En ce qui concerne le choix de l'antihypertenseur, les inhibiteurs de l'enzyme de conversion (IEC) sont recommandés dans le diabète de type 1, dès le stade de la microalbuminurie. Ils réduisent l'albuminurie et ralentissent la progression de la néphropathie de manière supérieure aux autres antihypertenseurs. Une étude prospective a montré une réduction significative de la progression vers l'insuffisance rénale terminale avec le captopril chez des diabétiques de type 1 avec protéinurie et insuffisance rénale. Les antagonistes du récepteur de l'angiotensine II ou sartans diminuent aussi l'albuminurie dans le diabète de type 1, mais, à la différence du diabète de type 2, nous ne disposons pas à ce jour d'études démontrant un ralentissement de la progression vers la dialyse avec cette classe thérapeutique dans le diabète de type 1. Dans le diabète de type 2, l'effet anti-albuminurique des IEC et des sartans a été mis en évidence chez des patients normotendus ou hypertendus. Dans l'étude IDNT, l'irbesartan réduit l'albuminurie et la progression vers le stade de la néphropathie avérée chez des diabétiques de type 2 hypertendus avec microalbuminurie avec un effet-dose suggérant d'augmenter si besoin la posologie à la dose maximale afin d'amplifier l'effet anti-albuminurique.
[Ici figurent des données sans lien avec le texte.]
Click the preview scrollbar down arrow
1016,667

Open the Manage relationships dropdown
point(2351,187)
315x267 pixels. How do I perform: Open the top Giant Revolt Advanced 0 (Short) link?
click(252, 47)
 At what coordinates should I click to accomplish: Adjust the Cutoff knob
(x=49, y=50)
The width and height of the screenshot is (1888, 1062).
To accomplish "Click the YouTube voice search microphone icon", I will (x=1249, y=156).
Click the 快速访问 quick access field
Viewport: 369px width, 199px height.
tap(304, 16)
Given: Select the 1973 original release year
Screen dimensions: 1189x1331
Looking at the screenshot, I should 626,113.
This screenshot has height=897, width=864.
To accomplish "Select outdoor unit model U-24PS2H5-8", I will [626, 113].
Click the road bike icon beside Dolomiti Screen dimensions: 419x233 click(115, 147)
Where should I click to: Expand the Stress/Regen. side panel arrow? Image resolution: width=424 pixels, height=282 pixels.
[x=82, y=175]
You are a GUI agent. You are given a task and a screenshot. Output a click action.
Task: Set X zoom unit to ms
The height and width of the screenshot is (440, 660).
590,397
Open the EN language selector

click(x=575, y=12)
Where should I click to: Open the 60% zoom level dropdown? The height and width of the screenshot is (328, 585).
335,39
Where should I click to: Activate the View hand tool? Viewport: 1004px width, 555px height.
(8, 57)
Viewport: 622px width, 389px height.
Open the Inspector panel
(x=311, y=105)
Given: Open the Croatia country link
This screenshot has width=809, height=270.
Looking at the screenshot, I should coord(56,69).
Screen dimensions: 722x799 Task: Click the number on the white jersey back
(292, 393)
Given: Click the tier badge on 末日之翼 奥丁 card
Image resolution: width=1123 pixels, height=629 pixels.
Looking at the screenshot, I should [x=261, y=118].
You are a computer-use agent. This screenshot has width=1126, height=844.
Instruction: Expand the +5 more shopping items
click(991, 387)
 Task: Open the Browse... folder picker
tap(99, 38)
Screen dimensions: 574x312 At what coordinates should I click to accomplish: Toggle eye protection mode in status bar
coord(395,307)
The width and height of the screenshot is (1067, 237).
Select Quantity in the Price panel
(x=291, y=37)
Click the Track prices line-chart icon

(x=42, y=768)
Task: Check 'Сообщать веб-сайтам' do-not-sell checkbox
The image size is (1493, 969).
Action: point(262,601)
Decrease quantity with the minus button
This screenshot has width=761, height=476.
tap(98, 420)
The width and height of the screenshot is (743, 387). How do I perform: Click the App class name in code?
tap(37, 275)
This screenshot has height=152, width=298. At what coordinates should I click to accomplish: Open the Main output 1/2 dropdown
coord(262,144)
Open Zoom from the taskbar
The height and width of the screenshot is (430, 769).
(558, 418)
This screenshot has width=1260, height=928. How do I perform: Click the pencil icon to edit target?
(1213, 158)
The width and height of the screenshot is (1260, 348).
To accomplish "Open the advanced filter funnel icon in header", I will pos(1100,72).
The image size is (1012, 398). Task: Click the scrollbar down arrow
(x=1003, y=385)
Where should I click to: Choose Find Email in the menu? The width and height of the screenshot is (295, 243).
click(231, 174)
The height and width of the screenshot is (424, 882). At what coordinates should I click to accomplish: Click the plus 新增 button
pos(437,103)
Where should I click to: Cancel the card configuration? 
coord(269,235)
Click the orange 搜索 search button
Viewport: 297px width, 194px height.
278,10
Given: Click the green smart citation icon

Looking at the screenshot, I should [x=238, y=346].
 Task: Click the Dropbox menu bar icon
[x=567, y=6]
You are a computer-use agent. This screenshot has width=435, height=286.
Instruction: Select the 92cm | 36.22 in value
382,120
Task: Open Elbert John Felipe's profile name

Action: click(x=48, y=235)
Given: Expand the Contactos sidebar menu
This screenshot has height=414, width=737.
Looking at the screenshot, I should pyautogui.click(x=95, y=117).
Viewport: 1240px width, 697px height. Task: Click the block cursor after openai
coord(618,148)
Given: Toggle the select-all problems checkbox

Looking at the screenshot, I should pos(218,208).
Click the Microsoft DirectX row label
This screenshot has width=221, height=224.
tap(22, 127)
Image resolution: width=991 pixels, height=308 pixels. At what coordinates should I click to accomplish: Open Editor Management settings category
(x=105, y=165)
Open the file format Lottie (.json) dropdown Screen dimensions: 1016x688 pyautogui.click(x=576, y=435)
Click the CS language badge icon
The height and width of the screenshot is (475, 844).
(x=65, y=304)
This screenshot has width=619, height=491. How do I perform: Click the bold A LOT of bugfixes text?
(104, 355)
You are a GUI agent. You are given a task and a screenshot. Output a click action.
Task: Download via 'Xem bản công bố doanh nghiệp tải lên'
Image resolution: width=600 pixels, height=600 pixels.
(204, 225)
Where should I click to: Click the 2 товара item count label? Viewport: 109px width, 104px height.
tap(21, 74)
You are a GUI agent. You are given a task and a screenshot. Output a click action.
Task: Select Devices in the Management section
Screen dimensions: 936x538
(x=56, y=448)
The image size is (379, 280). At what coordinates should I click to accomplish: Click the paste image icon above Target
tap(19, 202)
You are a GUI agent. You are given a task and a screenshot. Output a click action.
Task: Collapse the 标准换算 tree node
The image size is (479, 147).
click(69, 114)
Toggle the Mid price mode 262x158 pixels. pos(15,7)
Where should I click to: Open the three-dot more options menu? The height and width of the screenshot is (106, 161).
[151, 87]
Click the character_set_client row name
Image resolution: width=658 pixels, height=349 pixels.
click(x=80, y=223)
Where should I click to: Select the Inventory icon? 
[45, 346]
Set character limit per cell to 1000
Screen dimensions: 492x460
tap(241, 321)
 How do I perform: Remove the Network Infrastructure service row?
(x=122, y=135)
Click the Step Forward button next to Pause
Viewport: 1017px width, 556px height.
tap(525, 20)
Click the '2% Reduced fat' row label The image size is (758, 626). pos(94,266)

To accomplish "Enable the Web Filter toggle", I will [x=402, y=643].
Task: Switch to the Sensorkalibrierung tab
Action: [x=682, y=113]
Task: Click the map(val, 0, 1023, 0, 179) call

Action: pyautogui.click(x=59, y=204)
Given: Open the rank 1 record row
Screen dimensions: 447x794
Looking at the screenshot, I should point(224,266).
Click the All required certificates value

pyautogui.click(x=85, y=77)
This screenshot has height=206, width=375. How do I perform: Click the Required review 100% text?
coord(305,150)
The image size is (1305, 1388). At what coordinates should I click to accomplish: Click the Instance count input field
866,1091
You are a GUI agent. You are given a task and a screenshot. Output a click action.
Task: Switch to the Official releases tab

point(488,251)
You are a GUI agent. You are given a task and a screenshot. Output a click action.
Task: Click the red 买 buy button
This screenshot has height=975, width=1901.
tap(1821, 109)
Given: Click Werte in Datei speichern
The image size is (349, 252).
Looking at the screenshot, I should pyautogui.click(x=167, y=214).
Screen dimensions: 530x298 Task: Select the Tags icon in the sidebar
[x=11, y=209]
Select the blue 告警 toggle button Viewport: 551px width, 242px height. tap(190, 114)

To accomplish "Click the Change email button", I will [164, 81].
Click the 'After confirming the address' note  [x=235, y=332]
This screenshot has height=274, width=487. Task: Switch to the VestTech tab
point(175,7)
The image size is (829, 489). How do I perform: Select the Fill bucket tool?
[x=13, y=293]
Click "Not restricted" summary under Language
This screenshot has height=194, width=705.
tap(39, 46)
Par ailleurs, les études (IDNT et RENAAL) ont mis en évidence un effet néphroprotecteur du losartan (à la dose de 50 à 100 mg/j) et de l'irbesartan (à la dose de 300 mg/j) et chez des diabétiques de type 2 hypertendus présentant une insuffisance rénale et/ou une protéinurie. L'effet néphrotecteur était indépendant de l'effet antihypertenseur. Ces études ont conduit à recommander les sartans chez les diabétiques de type 2 hypertendus avec microalbuminurie ou protéinurie et/ou insuffisance rénale. Cependant, aucun essai n'a comparé directement sur le long terme les effets néphroprotecteurs et/ou cardioprotecteurs d'un IEC à ceux d'un sartan.
L'étude BENEDICT a récemment démontré qu'un IEC, le trandolapril, seul ou en association avec le vérapamil, prévient l'apparition de la microalbuminurie chez des diabétiques de type 2 hypertendus. De même, un effet de prévention de la néphropathie diabétique a été très récemment montré dans l'étude ADVANCE avec l'association périndopril/indapamide à faibles doses. Ces essais suggèrent donc une utilisation préférentielle d'un agent bloquant le système rénine-angiotensine chez tout diabétique de type 2 hypertendu afin de prévenir l'apparition d'une néphropathie diabétique.
Conclusion.
Les patients avec une néphropathie diabétique sont exposés à un double risque, rénal et cardio-vasculaire, qu'il est important de prendre en considération avec une approche globale et si besoin multidisciplinaire. L'hyperglycémie chronique et l'hypertension artérielle constituent deux facteurs de risque modifiables majeurs qu'il faut traiter. Le blocage du système rénine-angiotensine représente la clé de la prise en charge, en association si besoin à d'autres antihypertenseurs. De nouvelles options thérapeutiques en développement comme les inhibiteurs d'une isoforme de la protéine kinase C (la ruboxistaurine) ou les inhibiteurs de la formation des produits avancés de la glycation permettront peut-être de mieux prévenir et traiter cette redoutable complication.
* Service d'endocrinologie-diabétologie, CHU de Rennes.